Monday, June 11, 2007
Yay! I'm so proud of you driving stick! The drive to church is a TOUGH one--lots of hills--you should be really, really proud of yourself for accomplishing that! Thank you Lord for green lights all the way.
We drove from Cleveland yesterday morning, stopped home for an hour, then jetted back to church to pack our 50 pound duffel bags for the trip. The packing was exhilirating. I'm working on a blog post about it, so keep an eye.
I thought I'd be really handy and start dinner--boil the rice then turn the burner off to let it just sit and steam (and save energy), but I forgot to turn the burner off and smelled an acrid, smokey smell. So...now we're having salad for dinner--can't burn that, right? Oh my....life...
Has the laundry been softer w/out the fabric softener? Elli helped me do laundry today, which means she put in way more laundry soap than I ever do, and there were a few clothes with clumps of soap still on them. Partly my fault, though, too, for really loading up the washing machine. Oh well, they'll shake off when I give 'em a good snap after taking them off the line.
My mom arrives at noon tomorrow, I think I'll really be able to focus on packing, getting prepared for this trip (mentally), as well as getting a few more things for LAB organized before I go...I'm already getting calls, e-mails, and people asking what it's all about...here goes!
Wednesday, June 06, 2007
Thursday, May 31, 2007
There are times when his funny comments catch me just right and we laugh and giggle like two best friends.
Then there are times when he pierces my heart.
On days like today when he wakes up with a predetermination to wreak as much havoc in as many people's lives as he can. Baiting his little sister to do something naughty, tattling on her for a biting that never occured in hopes that we'll spank her so he can laugh at her berating, breaking a lamp and shattering the light bulb into dangerous shards all over the floor, just a spirit of general meanness.
My aching mind agonizes over what inside of him is so broken or so empty to cause him to choose such mean things as his way of escaping, assuaging his pain and confusion. I cry at not being able to get through to fix whatever is broken in his little spirit. My hugs, prayers, love, encouragement, teaching, agony doesn't seem to be enough.

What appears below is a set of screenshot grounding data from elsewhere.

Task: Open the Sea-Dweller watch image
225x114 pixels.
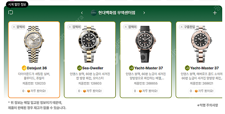Action: (x=90, y=44)
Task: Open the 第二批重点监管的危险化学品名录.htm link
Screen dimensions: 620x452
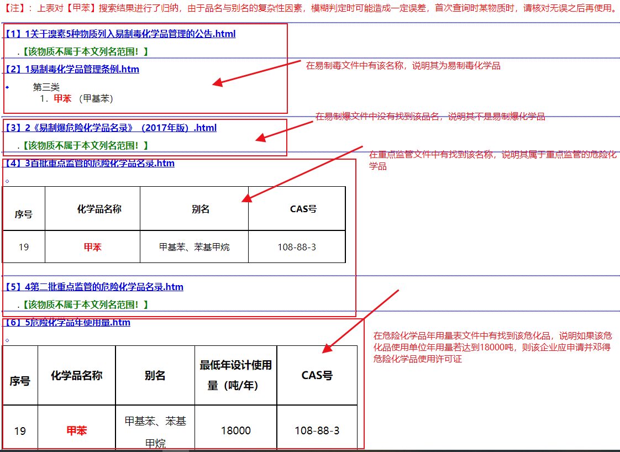Action: (94, 287)
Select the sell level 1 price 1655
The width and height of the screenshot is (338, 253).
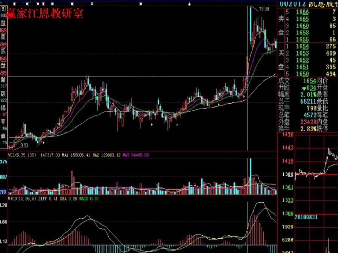[302, 39]
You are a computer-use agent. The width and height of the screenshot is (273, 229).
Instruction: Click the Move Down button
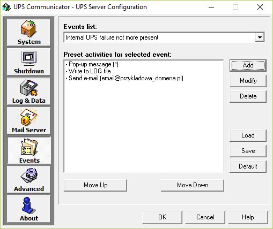193,185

But this one thing we have in common. He loves to swing, and although it tires me to the bone, I will keep pushing.
Tuesday, May 29, 2007
The noise, frustration, and over stimulation really gets to me and sometimes I feel guilty, like we're torturing our kids. Strapping them into seats for hours on end.
But, since we and the kids are getting more and more comfortable road tripping, we've figured out fun things that we can all do to make the time pass more quickly, alleviate driver and passenger frustration, and make the journey as much or more fun than the destination.
We are, however, not fully equipped for the funness of the ride. So I'm blatantly asking for my local readers to loan us any of the things on this list you might have and be willing to let us use on a road trip.
- Cigarette lighter outlet chord (1)
- Rechargeable AA batteries--lots of 'em. We have a charger and 2 batteries, but need more batteries
- Portable DVD player--it'd be nice not to take Dan's laptop
- Little Touch Leap Pad w/ books and cartridges
- My First Leap Pad books and cartridges
- Etch-a-sketches (2)
- Magna Doodle, size large (1)
- Mini fridge
- Hand held video games--kiddie appropriate
- Lap pads (2) for coloring, snacks, reading
- Seat massager for driver (& passenger)
- Anything else that would be fun for kids for a car ride!
Thanks in advance for adding to our sanity and safety racking up lots of miles (and spending lots of $$$ on gas--ugh!)